=== Directions ===
Reproduce the data in full, exactly.

=== Material provided ===

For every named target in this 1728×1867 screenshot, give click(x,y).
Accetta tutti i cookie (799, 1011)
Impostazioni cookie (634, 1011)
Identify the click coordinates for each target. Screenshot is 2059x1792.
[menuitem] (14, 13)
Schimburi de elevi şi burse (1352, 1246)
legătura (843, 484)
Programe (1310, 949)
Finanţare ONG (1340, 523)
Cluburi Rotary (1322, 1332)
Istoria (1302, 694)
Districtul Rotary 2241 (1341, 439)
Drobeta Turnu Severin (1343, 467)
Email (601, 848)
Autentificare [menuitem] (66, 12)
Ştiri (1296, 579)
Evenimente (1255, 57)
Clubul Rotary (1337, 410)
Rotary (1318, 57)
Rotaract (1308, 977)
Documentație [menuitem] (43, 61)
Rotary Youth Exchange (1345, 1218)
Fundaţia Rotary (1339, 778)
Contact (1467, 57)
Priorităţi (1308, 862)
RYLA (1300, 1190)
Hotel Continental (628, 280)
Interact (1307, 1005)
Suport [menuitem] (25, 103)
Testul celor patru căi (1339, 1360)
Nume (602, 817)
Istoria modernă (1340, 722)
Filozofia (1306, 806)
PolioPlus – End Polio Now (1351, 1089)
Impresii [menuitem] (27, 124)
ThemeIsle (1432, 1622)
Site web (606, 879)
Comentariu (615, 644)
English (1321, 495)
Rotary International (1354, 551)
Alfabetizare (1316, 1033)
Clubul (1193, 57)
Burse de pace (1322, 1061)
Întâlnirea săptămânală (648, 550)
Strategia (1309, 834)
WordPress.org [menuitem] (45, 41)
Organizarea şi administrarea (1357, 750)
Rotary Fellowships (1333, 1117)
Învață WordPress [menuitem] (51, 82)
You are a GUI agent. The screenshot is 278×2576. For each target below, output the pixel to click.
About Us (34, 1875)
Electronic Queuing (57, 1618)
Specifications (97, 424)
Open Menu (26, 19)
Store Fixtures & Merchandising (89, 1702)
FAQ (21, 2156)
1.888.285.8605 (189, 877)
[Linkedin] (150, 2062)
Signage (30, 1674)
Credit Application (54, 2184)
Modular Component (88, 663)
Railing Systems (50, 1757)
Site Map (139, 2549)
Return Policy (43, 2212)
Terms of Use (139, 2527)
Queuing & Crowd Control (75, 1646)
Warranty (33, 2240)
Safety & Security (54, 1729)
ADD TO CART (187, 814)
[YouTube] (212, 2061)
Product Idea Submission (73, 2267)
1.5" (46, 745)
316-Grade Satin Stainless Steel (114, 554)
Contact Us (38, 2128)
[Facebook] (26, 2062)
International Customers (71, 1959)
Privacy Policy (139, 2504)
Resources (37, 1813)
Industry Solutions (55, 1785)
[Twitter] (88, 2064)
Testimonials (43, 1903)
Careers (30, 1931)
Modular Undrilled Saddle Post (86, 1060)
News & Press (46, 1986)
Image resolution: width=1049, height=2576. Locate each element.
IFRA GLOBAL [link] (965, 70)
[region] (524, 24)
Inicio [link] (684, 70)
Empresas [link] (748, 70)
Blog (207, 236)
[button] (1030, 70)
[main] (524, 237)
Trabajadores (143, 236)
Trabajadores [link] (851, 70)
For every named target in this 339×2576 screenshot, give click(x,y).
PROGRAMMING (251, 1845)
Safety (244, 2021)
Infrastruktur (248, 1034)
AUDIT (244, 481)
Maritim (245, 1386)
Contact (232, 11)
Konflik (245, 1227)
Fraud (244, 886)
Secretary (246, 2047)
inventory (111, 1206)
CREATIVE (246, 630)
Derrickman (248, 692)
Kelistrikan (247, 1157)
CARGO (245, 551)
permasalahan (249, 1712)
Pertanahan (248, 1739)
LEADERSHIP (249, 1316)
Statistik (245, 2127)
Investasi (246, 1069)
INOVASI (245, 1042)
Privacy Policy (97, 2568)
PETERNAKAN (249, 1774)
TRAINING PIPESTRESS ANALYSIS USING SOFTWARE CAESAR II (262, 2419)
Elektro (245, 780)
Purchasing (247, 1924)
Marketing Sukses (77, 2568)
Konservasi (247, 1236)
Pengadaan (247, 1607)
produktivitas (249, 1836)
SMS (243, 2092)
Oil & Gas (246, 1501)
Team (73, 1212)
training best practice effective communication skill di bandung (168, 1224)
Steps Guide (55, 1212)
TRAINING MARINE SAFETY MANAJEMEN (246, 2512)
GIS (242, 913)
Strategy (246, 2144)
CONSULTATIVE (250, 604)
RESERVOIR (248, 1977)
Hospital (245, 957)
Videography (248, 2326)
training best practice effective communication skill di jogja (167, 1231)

=== Exercise solution ===
For every named target in this 1728×1867 screenshot, give click(x,y).
Accetta tutti i cookie (799, 1011)
Impostazioni cookie (634, 1011)
Identify the click coordinates for each target. Screenshot is 2059x1792.
[menuitem] (14, 13)
Schimburi de elevi şi burse (1352, 1246)
legătura (843, 484)
Programe (1310, 949)
Finanţare ONG (1340, 523)
Cluburi Rotary (1322, 1332)
Istoria (1302, 694)
Districtul Rotary 2241 (1341, 439)
Drobeta Turnu Severin (1343, 467)
Email (601, 848)
Autentificare [menuitem] (66, 12)
Ştiri (1296, 579)
Evenimente (1255, 57)
Clubul Rotary (1337, 410)
Rotary (1318, 57)
Rotaract (1308, 977)
Documentație [menuitem] (43, 61)
Rotary Youth Exchange (1345, 1218)
Fundaţia Rotary (1339, 778)
Contact (1467, 57)
Priorităţi (1308, 862)
RYLA (1300, 1190)
Hotel Continental (628, 280)
Interact (1307, 1005)
Suport [menuitem] (25, 103)
Testul celor patru căi (1339, 1360)
Nume (602, 817)
Istoria modernă (1340, 722)
Filozofia (1306, 806)
PolioPlus – End Polio Now (1351, 1089)
Impresii [menuitem] (27, 124)
ThemeIsle (1432, 1622)
Site web (606, 879)
Comentariu (615, 644)
English (1321, 495)
Rotary International (1354, 551)
Alfabetizare (1316, 1033)
Clubul (1193, 57)
Burse de pace (1322, 1061)
Întâlnirea săptămânală (648, 550)
Strategia (1309, 834)
WordPress.org [menuitem] (45, 41)
Organizarea şi administrarea (1357, 750)
Rotary Fellowships (1333, 1117)
Învață WordPress [menuitem] (51, 82)
You are a GUI agent. The screenshot is 278×2576. For each target below, output the pixel to click.
About Us (34, 1875)
Electronic Queuing (57, 1618)
Specifications (97, 424)
Open Menu (26, 19)
Store Fixtures & Merchandising (89, 1702)
FAQ (21, 2156)
1.888.285.8605 (189, 877)
[Linkedin] (150, 2062)
Signage (30, 1674)
Credit Application (54, 2184)
Modular Component (88, 663)
Railing Systems (50, 1757)
Site Map (139, 2549)
Return Policy (43, 2212)
Terms of Use (139, 2527)
Queuing & Crowd Control (75, 1646)
Warranty (33, 2240)
Safety & Security (54, 1729)
ADD TO CART (187, 814)
[YouTube] (212, 2061)
Product Idea Submission (73, 2267)
1.5" (46, 745)
316-Grade Satin Stainless Steel (114, 554)
Contact Us (38, 2128)
[Facebook] (26, 2062)
International Customers (71, 1959)
Privacy Policy (139, 2504)
Resources (37, 1813)
Industry Solutions (55, 1785)
[Twitter] (88, 2064)
Testimonials (43, 1903)
Careers (30, 1931)
Modular Undrilled Saddle Post (86, 1060)
News & Press (46, 1986)
Image resolution: width=1049, height=2576. Locate each element.
IFRA GLOBAL [link] (965, 70)
[region] (524, 24)
Inicio [link] (684, 70)
Empresas [link] (748, 70)
Blog (207, 236)
[button] (1030, 70)
[main] (524, 237)
Trabajadores (143, 236)
Trabajadores [link] (851, 70)
For every named target in this 339×2576 screenshot, give click(x,y).
PROGRAMMING (251, 1845)
Safety (244, 2021)
Infrastruktur (248, 1034)
AUDIT (244, 481)
Maritim (245, 1386)
Contact (232, 11)
Konflik (245, 1227)
Fraud (244, 886)
Secretary (246, 2047)
inventory (111, 1206)
CREATIVE (246, 630)
Derrickman (248, 692)
Kelistrikan (247, 1157)
CARGO (245, 551)
permasalahan (249, 1712)
Pertanahan (248, 1739)
LEADERSHIP (249, 1316)
Statistik (245, 2127)
Investasi (246, 1069)
INOVASI (245, 1042)
Privacy Policy (97, 2568)
PETERNAKAN (249, 1774)
TRAINING PIPESTRESS ANALYSIS USING SOFTWARE CAESAR II (262, 2419)
Elektro (245, 780)
Purchasing (247, 1924)
Marketing Sukses (77, 2568)
Konservasi (247, 1236)
Pengadaan (247, 1607)
produktivitas (249, 1836)
SMS (243, 2092)
Oil & Gas (246, 1501)
Team (73, 1212)
training best practice effective communication skill di bandung (168, 1224)
Steps Guide (55, 1212)
TRAINING MARINE SAFETY MANAJEMEN (246, 2512)
GIS (242, 913)
Strategy (246, 2144)
CONSULTATIVE (250, 604)
RESERVOIR (248, 1977)
Hospital (245, 957)
Videography (248, 2326)
training best practice effective communication skill di jogja (167, 1231)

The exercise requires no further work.